Ein Schwerpunkt unserer Ausstellungstätigkeit liegt auf der Förderung junger experimenteller Kunst. Kuratiert werden die Ausstellungen in einem unter den deutschen Kunstvereinen einzigartigen Kuratorenmodell vom 12-köpfigen Team des Vorstands und gelegentlich Gastkuratoren. Sowohl in Zusammenarbeit mit dem NKV-Team als auch mit den Gastkuratoren bieten wir jungen Kulturschaffenden die Infrastruktur für erste kuratorische Praxis. Mit dem Stipendium Follow Fluxus fördern wir KünstlerInnen, die mit Ihrer Arbeit an das Gedankengut der internationalen Kunstbewegung Fluxus anknüpfen.

Zu unseren Ausstellungen bieten wir Führungen, Diskussionsgruppen, aber auch interdisziplinäre Veranstaltungen wie Theater-, Film- und Kinderprogramme, zum Teil in Kooperation mit anderen Institutionen. Zusätzlich veranstalten wir Kunstreisen zu wichtigen Ausstellungen im In- und Ausland, die sowohl für unsere Mitglieder als auch für Gäste offen sind.

kurze Geschichte des NKV

Die Gründungsmitglieder des NKV kamen überwiegend aus dem gehobenen Bürgertum der Stadt. Ihr Anliegen war es, als Bürger der Stadt bildende Kunst zu fördern - ohne dabei von Politik und Staat abhängig zu sein. Die erste Dauerausstellung wurde im Gemäldesaal der damals im Erbprinzenpalais untergebrachten Bibliothek errichtet: "mit älteren und neueren Kunstwerken in- und ausländischer Künstler", wie es im damaligen Protokoll festgehalten wurde.

Innerhalb kürzester Zeit wurde der NV zur mitgliederstärksten und populärsten Privatgesellschaft der Stadt Wiesbaden. 1850 erhielt der Verein die Aufgabe, die Staatliche Kunstsammlung zu verwalten - erst 1899 ging diese Aufgabe an die Stadt über - es fehlte jedoch an eigenen Räumen.

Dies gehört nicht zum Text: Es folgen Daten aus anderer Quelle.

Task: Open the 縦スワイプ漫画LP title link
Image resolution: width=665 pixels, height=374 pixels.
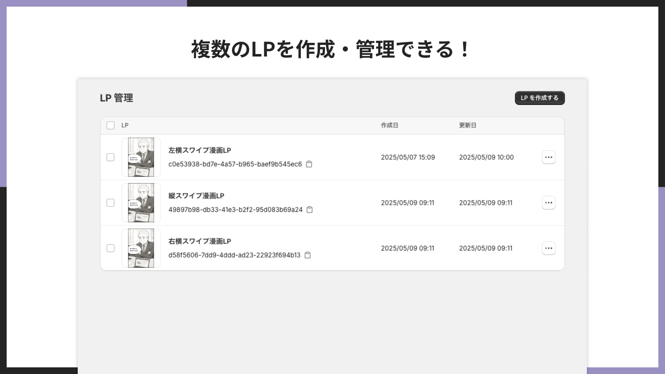Action: point(196,196)
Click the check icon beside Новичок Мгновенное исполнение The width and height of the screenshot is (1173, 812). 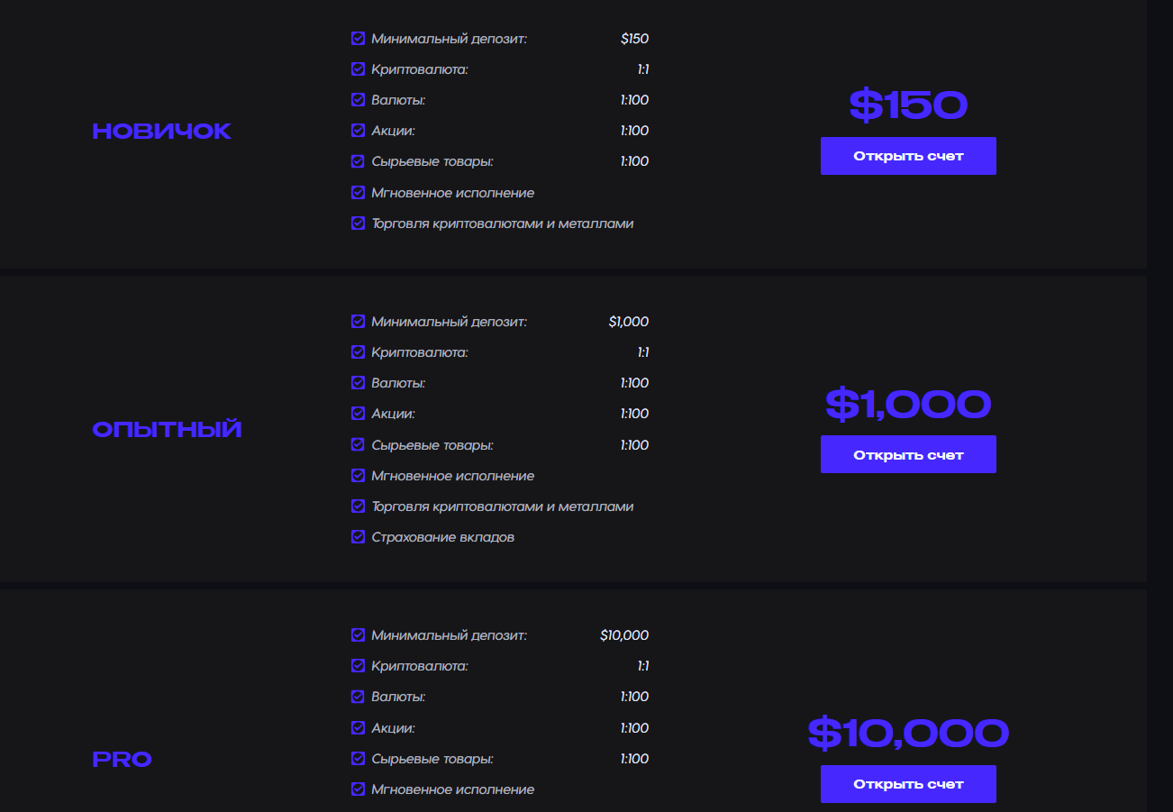pyautogui.click(x=358, y=193)
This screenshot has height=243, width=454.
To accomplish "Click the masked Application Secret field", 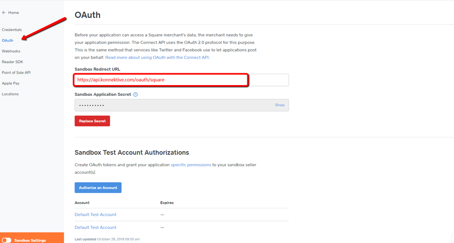I will 173,105.
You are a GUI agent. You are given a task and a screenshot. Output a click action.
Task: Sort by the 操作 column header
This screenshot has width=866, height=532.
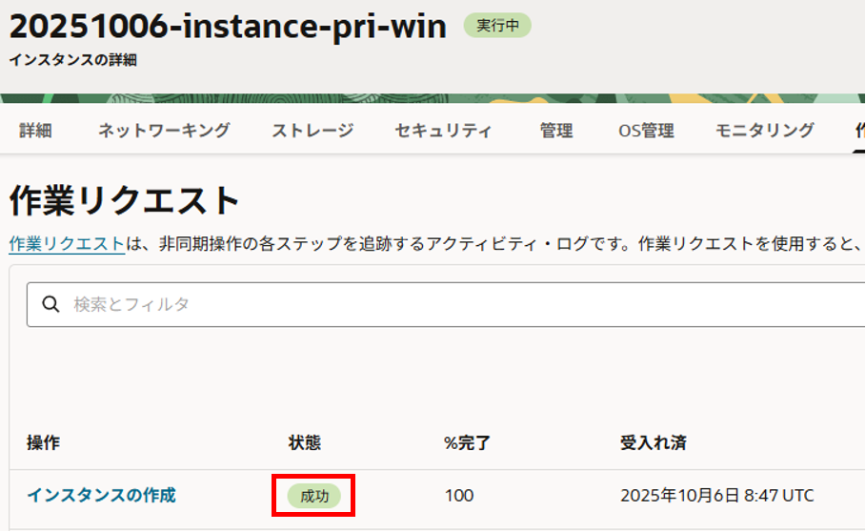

Erst nachdem das Museum Wiesbaden von der Stadt an das Land übergeben wurde, erfüllte sich der erste Schritt der bereits bei der Gründung formulierten Bestrebung, einen eigenen Ausstellungsort für den NKV zu finden: 1979 bezogen wir unseren Sitz in der Wilhelmstraße 15, auf der "Prachtstraße" Wiesbadens in einer repräsentativen Altbauvilla mit rund 350 m² Ausstellungsfläche auf drei Stockwerken sowie einem ebenerdigen Empfangsbereich.

Mit dem Abschluss des Erbpachtvertrags im Frühjahr 2007 wurde uns dieses Haus auf 66 Jahre übereignet, so dass wir nun die bislang höchste Anerkennung in unserer Geschichte verzeichnen können.

Der NKV ist Mitglied im Arbeitskreis Stadtkultur sowie im ADKV, der Arbeitsgemeinschaft deutscher Kunstvereine.